- Born: December 26, 1869 Lynchburg, Virginia, United States
- Died: Unknown
- Education: Hampton Institute, Northeastern College
- Occupations: Banker, lawyer, real estate investor
- Known for: Founder of the first Black-owned cooperative bank in the United States
- Spouse: Almira G. Lewis (m. 1894–1965)
- Children: 4

= David E. Crawford =

American businessman (1869–?)

David Eugene Crawford (December 26, 1869–?), was an American banker, lawyer, and real estate investor in Boston, Massachusetts. He founded Eureka Co–Operative Bank of Boston in 1910, the first Black-owned cooperative bank in the nation.

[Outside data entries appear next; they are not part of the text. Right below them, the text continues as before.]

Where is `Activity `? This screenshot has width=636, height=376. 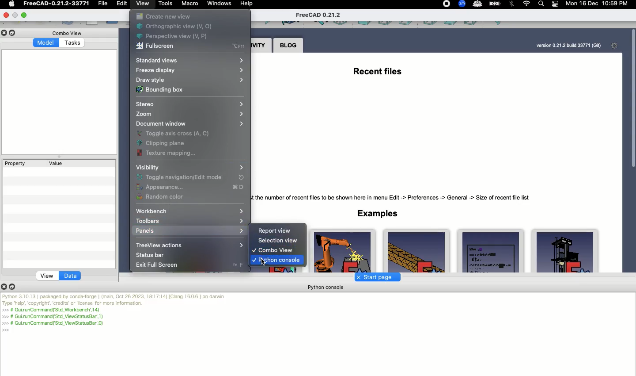
Activity  is located at coordinates (261, 46).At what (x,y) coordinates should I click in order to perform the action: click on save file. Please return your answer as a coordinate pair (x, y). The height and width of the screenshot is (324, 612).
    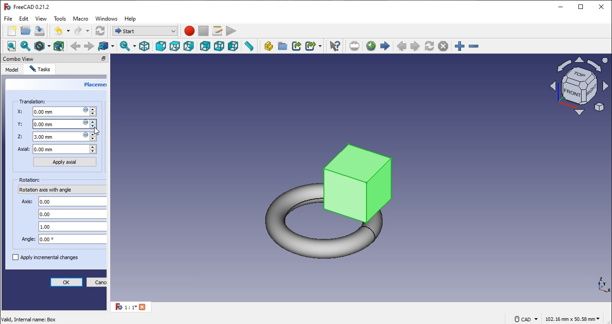
    Looking at the image, I should click on (40, 31).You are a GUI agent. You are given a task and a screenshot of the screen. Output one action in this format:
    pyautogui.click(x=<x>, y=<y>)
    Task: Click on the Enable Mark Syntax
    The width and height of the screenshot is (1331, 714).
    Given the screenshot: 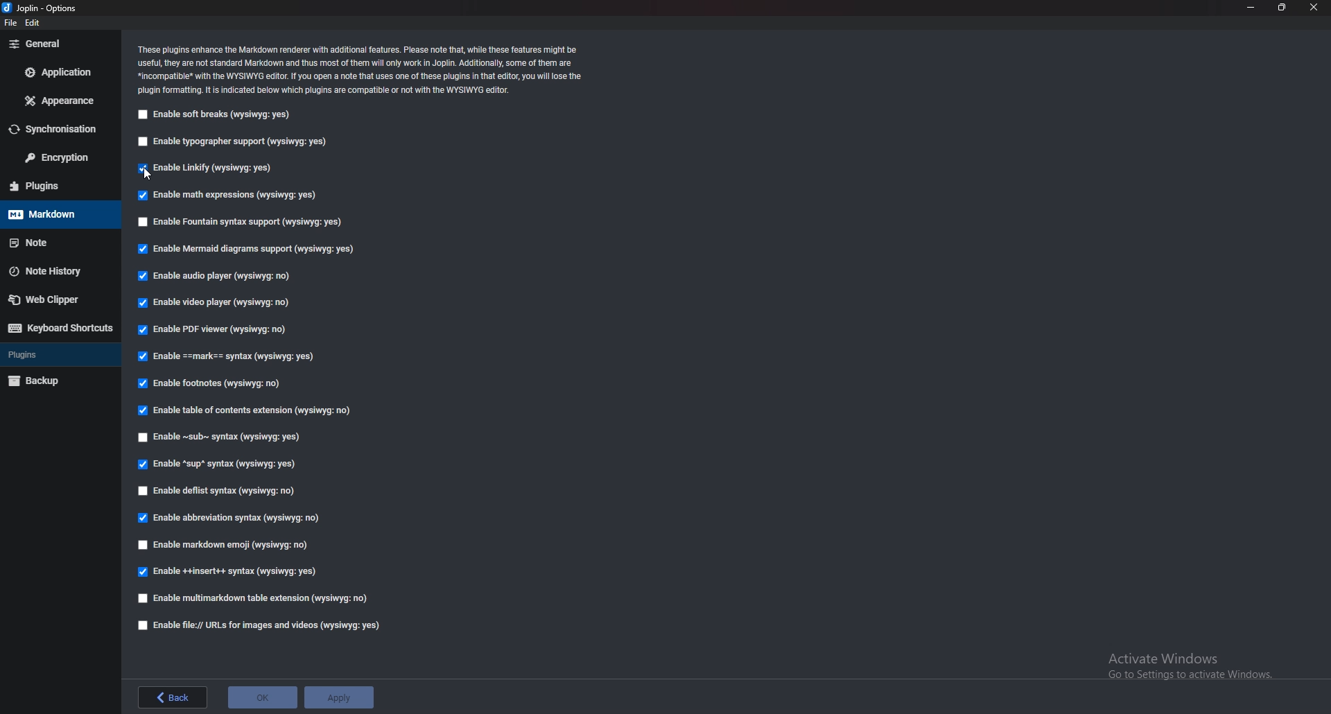 What is the action you would take?
    pyautogui.click(x=242, y=358)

== Early life and education ==
David Eugene Crawford was born on December 26, 1869 in Lynchburg, Virginia. He attended Hampton Institute (now Hampton University) from 1884 to 1887; followed by study at Northeastern College (now Northeastern University) from 1900 to 1904.

He married Almira G. Lewis on December 23, 1894; together they had four children.

== Career ==
In 1907, Crawford was admitted to the Bar. He was involved in local civic movements and worked with the New England Suffrage League. He served as treasurer of Ebenezer Baptist Church, where he was also a parishioner.

Crawford served as manager and treasurer of Eureka Co-operative Bank of Boston, which he founded in 1910. It was at 936 Tremont Street. Robert G. Smith was its president and J. W. A. Crawford, D. E. Crawford, F. N. Johnson, S. L. Merchant, R. G. Smith, and J. B. Stokes its board of directors.

In 1916 he was a delegate to the Republican National Convention in Chicago.

He had a home address of 14 Wellington Street in Boston. Crawford had extensive real estate holdings, including 936, 938, and 940 Tremont Street in Boston. He also owned commercial properties and apartment complexes.